By Richard Forristal

After paying the price for a careless mistake at the third-last fence when tanking along in splendid isolation at Thurles, Un De Sceaux has a second stab at chasing this afternoon at Fairyhouse.

Willie Mullins' relentless, bold-jumping front-runner did lots right for Ruby Walsh last month, including showing the capacity to shorten up at a fence when asked to do so.

He simply lost his concentration briefly when cruising along in Walsh's hands, and the hope now is that he will have learned from that.

If Un De Sceaux has, he should make amends in the beginners chase, although this is a better race than last time.

Minella Foru and Western Boy are both capable of showing up well, while Rory O'Moore has the potential to upset the favourite early on if Andrew McNamara tries to allow Ronnie O'Neill's charge to adopt his customary pace-setting tactics.

The chances are, though, that Un De Sceaux's high cruising speed is more likely to unsettle Rory O'Moore, which is tackling fences for a first time.

As we saw at Thurles, anything could happen, but it is impossible to oppose Un De Sceaux.

Some horses are prone to lapses in concentration and the exciting six-year-old fits the profile of a horse that might be, given his flamboyant style and tendency to race in isolation. This is a chance to show he isn't going to make a habit of falling asleep on the job.

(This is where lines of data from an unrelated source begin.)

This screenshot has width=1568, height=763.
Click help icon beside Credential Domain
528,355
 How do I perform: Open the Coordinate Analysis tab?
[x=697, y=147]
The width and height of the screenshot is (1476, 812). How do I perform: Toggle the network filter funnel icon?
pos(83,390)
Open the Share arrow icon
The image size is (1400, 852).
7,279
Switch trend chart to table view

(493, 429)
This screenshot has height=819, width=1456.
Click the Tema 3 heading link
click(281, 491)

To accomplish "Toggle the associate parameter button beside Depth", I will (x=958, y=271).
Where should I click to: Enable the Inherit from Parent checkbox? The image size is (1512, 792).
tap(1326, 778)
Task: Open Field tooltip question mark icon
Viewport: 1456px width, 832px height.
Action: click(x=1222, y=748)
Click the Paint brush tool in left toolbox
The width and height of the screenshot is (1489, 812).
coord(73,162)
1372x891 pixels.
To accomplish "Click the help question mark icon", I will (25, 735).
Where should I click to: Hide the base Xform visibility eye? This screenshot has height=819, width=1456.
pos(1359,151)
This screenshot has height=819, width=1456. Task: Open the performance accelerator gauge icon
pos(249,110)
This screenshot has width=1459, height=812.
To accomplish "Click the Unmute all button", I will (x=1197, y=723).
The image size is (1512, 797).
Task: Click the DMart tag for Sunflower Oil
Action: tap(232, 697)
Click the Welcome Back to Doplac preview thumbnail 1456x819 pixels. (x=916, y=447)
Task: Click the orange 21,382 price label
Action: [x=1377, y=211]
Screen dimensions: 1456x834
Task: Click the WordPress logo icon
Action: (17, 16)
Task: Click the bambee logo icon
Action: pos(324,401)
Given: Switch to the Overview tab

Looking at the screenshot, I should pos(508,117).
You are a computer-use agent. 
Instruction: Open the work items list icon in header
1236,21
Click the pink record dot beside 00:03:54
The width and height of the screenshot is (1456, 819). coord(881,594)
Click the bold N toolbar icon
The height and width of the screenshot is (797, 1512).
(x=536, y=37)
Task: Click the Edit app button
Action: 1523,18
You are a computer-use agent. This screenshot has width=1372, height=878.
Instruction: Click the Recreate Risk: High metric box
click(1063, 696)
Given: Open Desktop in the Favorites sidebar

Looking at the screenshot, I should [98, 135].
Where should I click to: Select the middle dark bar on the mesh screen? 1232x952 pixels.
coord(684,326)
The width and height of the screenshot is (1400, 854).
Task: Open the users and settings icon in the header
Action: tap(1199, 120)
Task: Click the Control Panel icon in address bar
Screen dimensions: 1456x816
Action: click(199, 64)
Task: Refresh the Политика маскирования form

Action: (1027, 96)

As ever, Mullins has a raft of chances throughout the card, with Arbre De Vie and Stone Hard also fancied to collect.

Noel Meade's consistent Champoleon is Arbre De Vie's most potent threat in the maiden hurdle, but Rich Ricci's four-year-old French import could be anything.

Third on his hurdle bow at Auteuil in March, the son of Antartique is sure to be sufficiently ready, so if he is good enough he should win.

Stone Hard makes its debut under Patrick Mullins in the bumper.

A son of Robin Des Champs that was acquired by Mullins for €215,000 at Goffs last year, the half-brother to JP McManus's promising The Doorman readily won its only point-to-point start for Gordon Elliott at Oldtown in March.

It will be a surprise if he doesn't follow up here on his bumper bow.

The day's nap is Thunder And Roses in the longer beginners chase.

Mullins' Val De Ferbet is a contender, though the main threat may come from Tony Martin's potentially smart Noble Emperor, which finished over seven lengths behind Thunder And Roses when fourth on its chasing debut here last month.

Martin's McManus-owned gelding is sure to keep improving, but he may not do so at the rate required to win today.

Second to the classy Apache Stronghold first time up at Down Royal, the Sandra Hughes-trained Thunder And Roses emerged with plenty credit behind Adriana Des Mottes and Rule The World last time.